I first met Bill Holland in 2005, in Chicago, at a book signing for Bait and Switch—my attempt to understand and explain why otherwise perfectly qualified professionals were having difficulty finding work. Corporate downsizing was churning out tens of thousands of white-collar workers every year, but the resources available to people to help with the reemployment process didn’t make a lot of sense. It seemed to me that most of the coaching, networking groups, and the unemployment industry in general were part and parcel of one gigantic “bait and switch” scheme that too often did everything but help those who needed it the most. Unemployed white-collar workers had become a market for a host of dubious schemes, scams, and unhelpful self-help books and DVDs.

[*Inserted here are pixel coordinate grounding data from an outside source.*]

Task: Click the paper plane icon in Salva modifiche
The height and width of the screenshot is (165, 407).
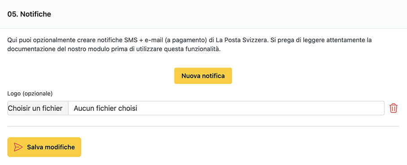Action: [x=18, y=147]
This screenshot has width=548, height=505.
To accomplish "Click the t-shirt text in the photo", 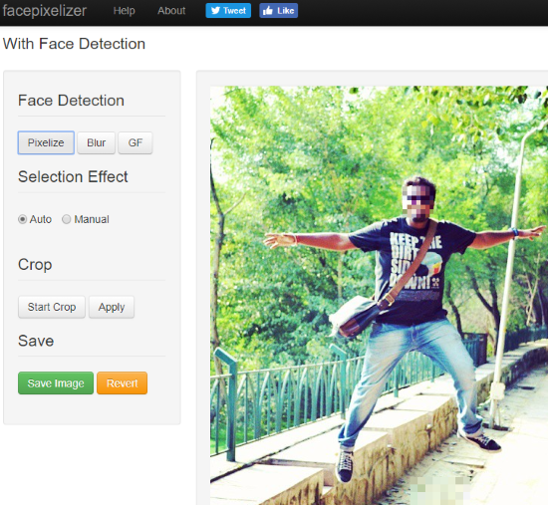I will pyautogui.click(x=412, y=260).
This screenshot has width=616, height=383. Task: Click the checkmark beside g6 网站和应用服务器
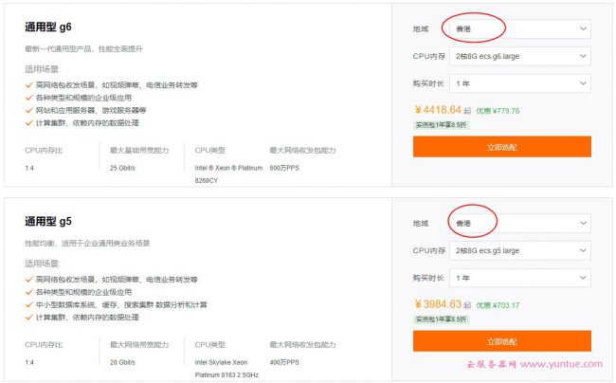29,110
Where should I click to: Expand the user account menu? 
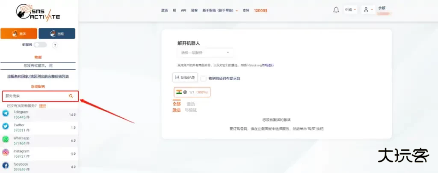coord(367,9)
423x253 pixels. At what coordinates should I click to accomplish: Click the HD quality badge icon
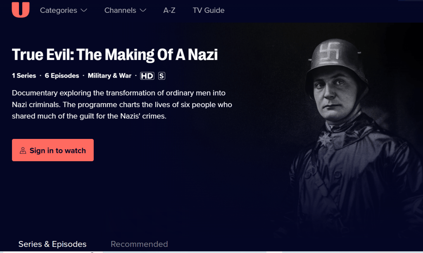[147, 76]
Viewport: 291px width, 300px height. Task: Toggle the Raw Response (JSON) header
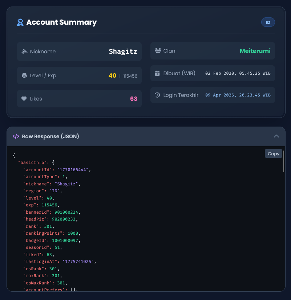(x=146, y=136)
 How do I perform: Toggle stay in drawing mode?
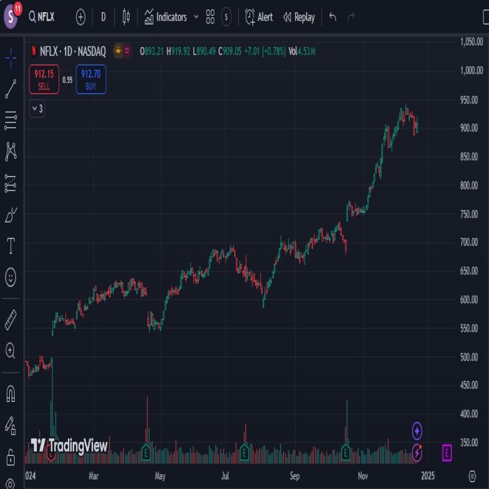click(10, 425)

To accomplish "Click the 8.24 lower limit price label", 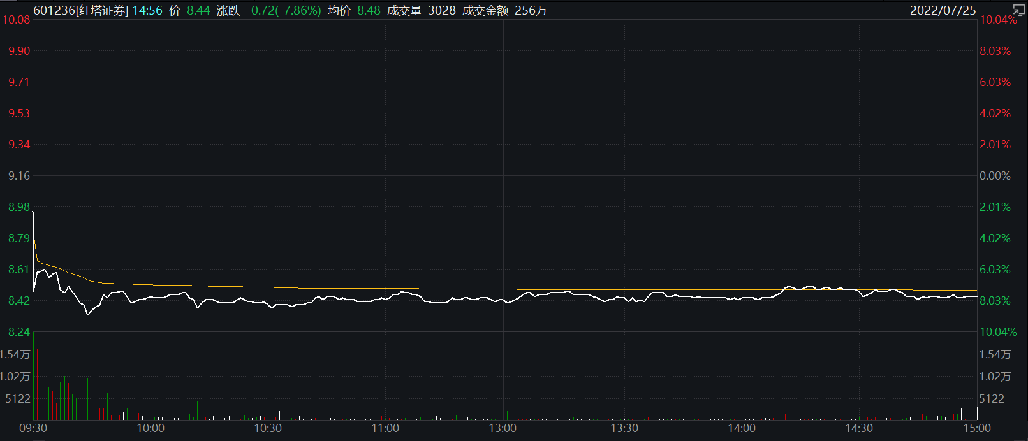I will click(18, 331).
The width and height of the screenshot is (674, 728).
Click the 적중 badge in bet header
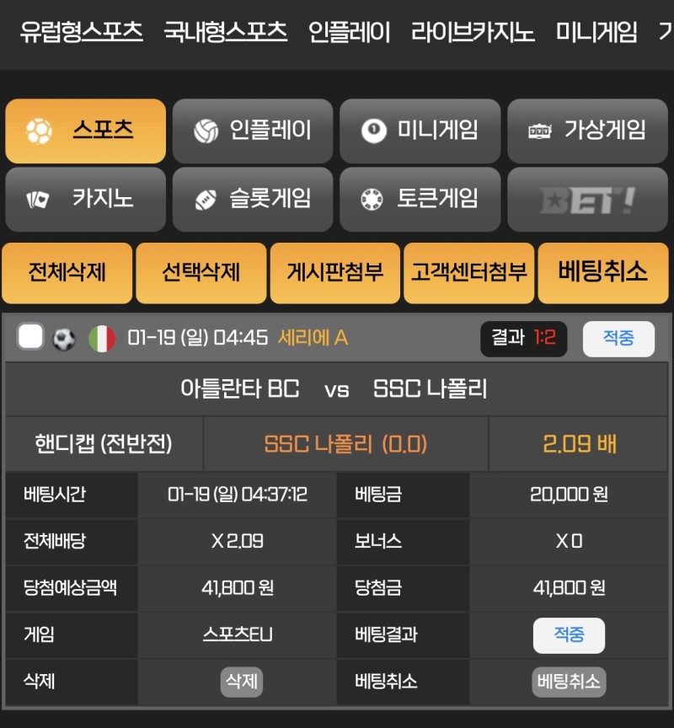(618, 339)
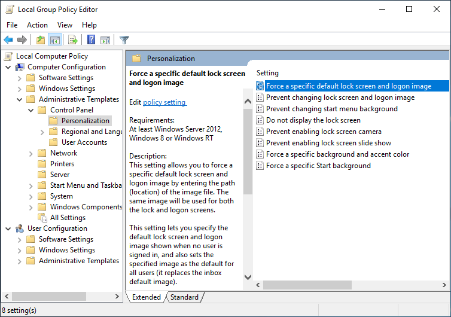This screenshot has width=451, height=317.
Task: Expand the Regional and Language folder node
Action: click(x=42, y=132)
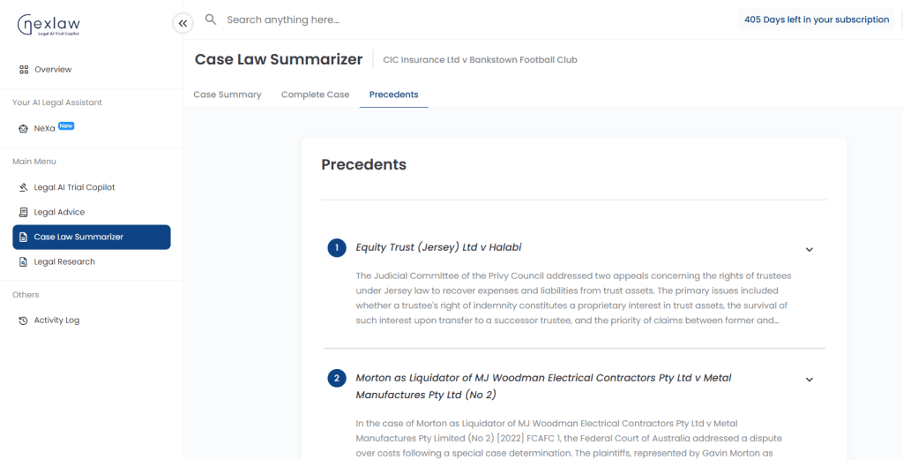Image resolution: width=903 pixels, height=460 pixels.
Task: Click the Legal Advice document icon
Action: click(24, 212)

By the time my tour reached Chicago, it was clear that the themes of Bait and Switch resonated with substantial numbers of people who otherwise had no outlet for their concerns. Back then, no one wanted to believe that white-collar professionals were facing the same economic pressures more common to hourly workers. As I talked to different groups around the country, I began to ask who in the audience might be interested in organizing for purposes of giving voice to a new class of disaffected workers—white-collar America. That’s when United Professionals (UP) was born and Bill Holland stepped forward to become its chairman of the board.

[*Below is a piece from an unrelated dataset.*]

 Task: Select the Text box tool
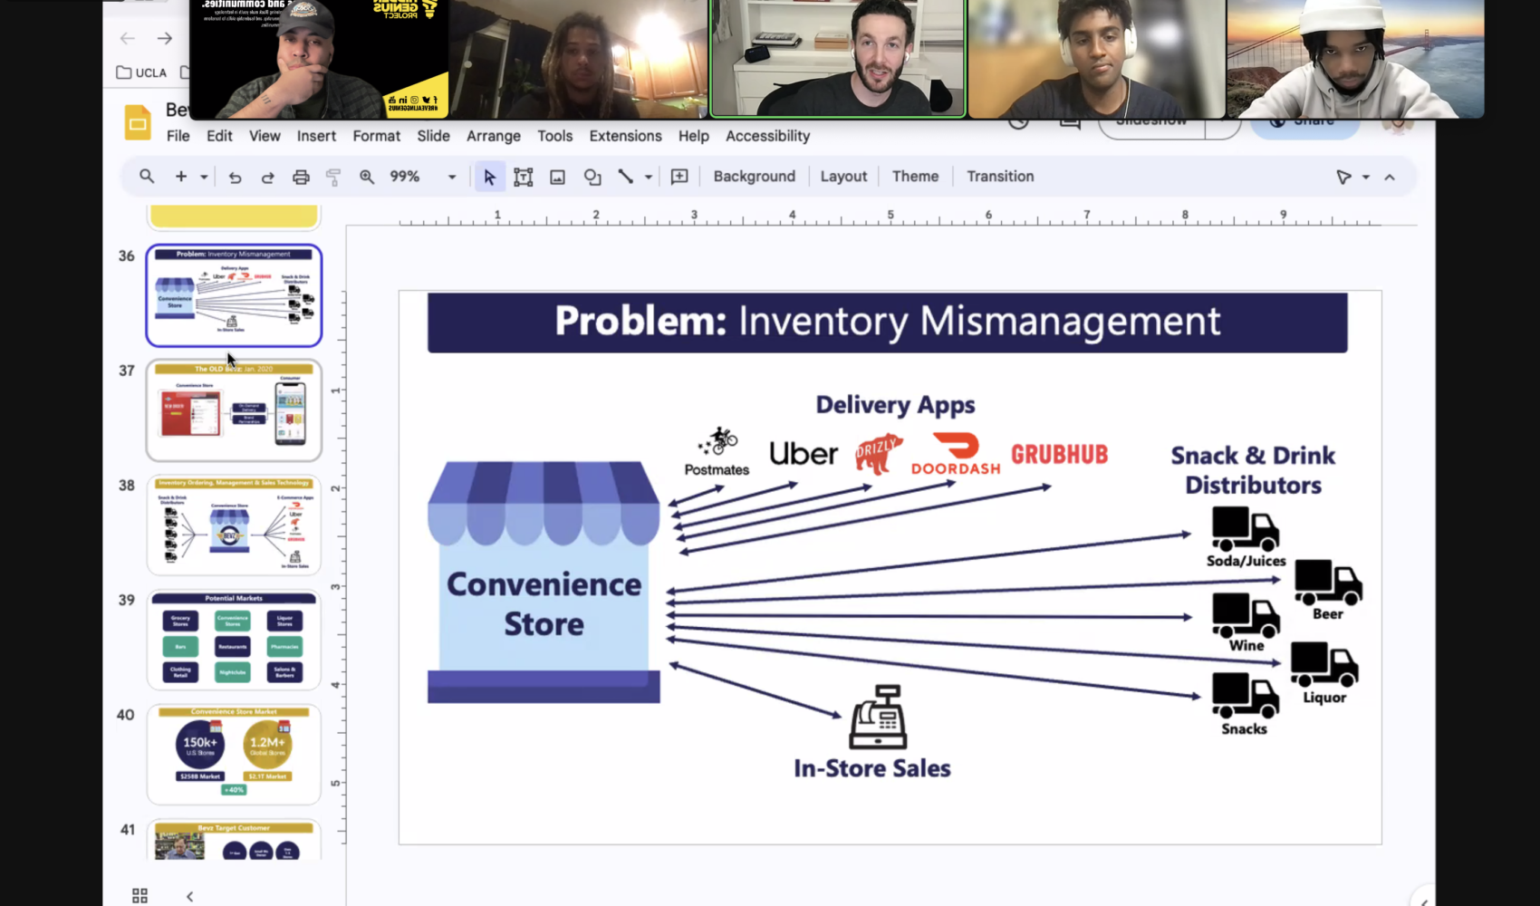point(523,178)
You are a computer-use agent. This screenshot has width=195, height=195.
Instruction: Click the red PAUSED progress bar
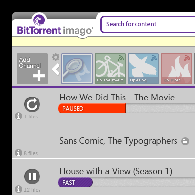click(92, 108)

Between 2006 and late 2010, UP reached out and touched thousands of people, many of whom shared their stories with us. Some had lost their homes, retirement savings, and any hope things would eventually get better. Most of the younger ones were laboring under more student debt than they could pay back in a lifetime. Many had given up on their professional careers and landed in low-paid service jobs. One of the more memorable notes we got was from a reporter for a major newspaper who had lost his job and health benefits at the very same time he learned about his wife’s breast cancer.

Those experiences touched all of us in profound ways. They confirmed the lack of an adequate social safety net for the unemployed, and UP put a lot of effort into advocating for extended unemployment benefits and health insurance that would not end when one’s job did. But our experience with unemployed white-collar people also highlighted the dearth of useful advice for individuals trying to deal with their own immediate crises.

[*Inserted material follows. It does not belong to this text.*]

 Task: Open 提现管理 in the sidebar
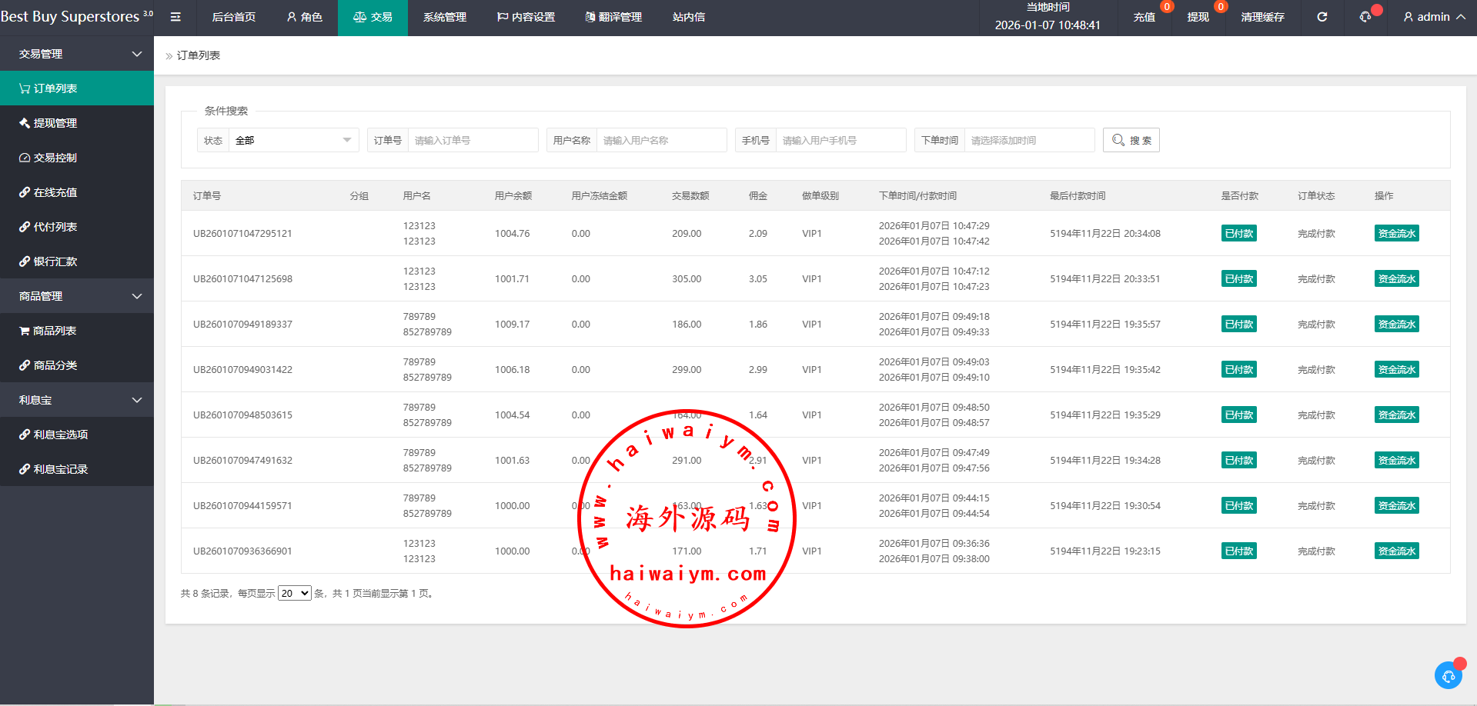77,123

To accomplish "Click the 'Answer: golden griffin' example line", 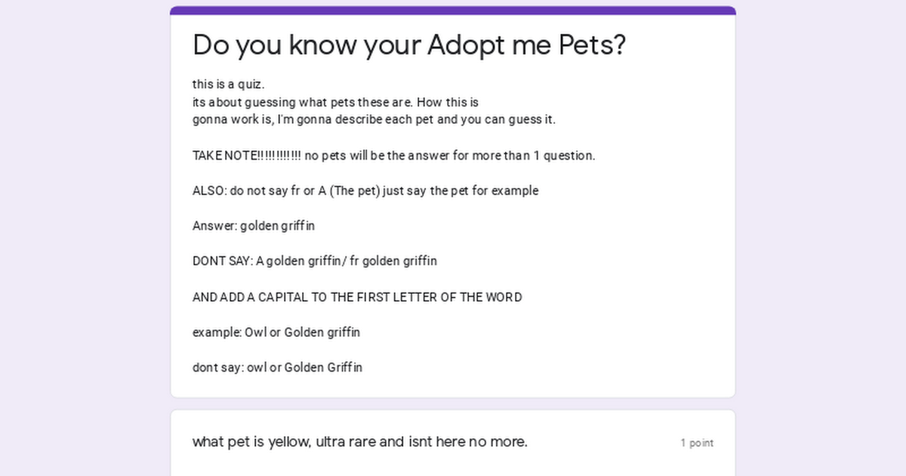I will coord(254,226).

Bill has a particularly sophisticated understanding of what is happening in the job market and what to do about it on a personal level. Trained as a political scientist, Bill is the author of three books and is a veteran corporate executive. As the chief human resources officer for the Business Process Outsourcing division for Andersen Consulting, he came face-to-face with the impact globalization and technology has on all of us—how it affects our pocketbooks and psychological well-being. All of that experience goes into his latest book, Cracking the New Job Market: The 7 Rules for Getting Hired in Any Economy, distilled into forceful, plainspoken English.

Bill understands that the world has changed. Safe jobs and lifelong careers are a thing of the past. Increasingly, the norm is for people to change jobs as many as nine times during a career and perhaps have three to four careers during the course of their lifetimes. Though the name of the game is still to hire the very best talent available, there is a gritty recognition that even the best talent is needed for only a finite period of time. Some of the most highly educated professionals (doctors, lawyers, engineers, among others) have seen their jobs reduced to temporary status.

At the same time, employers have drastically changed the way they recruit people. Rather than just running ads in the Wall Street Journal, companies are likely to have talent-acquisition strategies in which they tweet their openings, turn to their “fans” on Facebook, or search the rich database provided by LinkedIn. Techniques for job hunting have to change accordingly, but for the most part, the unemployment and career-management industry seems hell-bent in its commitment to the same methods that were in place twenty years ago.

In Cracking the New Job Market, Bill identifies, translates, and codifies the new rules for easy use by an increasingly weary class of workers. You can’t sit this one out and just wait for the economy to improve. There is growing evidence that we may be in for another jobless recovery. A lot of the jobs lost during these past few years have been relocated elsewhere in the world. Others—for example, in the print media—have simply disappeared. And competition for the jobs that remain will continue to intensify. Will you be ready?

I’ve learned an enormous amount from Bill. He knows how corporate America works—functionally and sometimes dysfunctionally—and has thought long and hard about how white-collar professionals can make it work for them. He’s smart; vastly well-informed; and, most important to me, never pulls a punch. With Cracking the New Job Market, I’m proud to share him with you.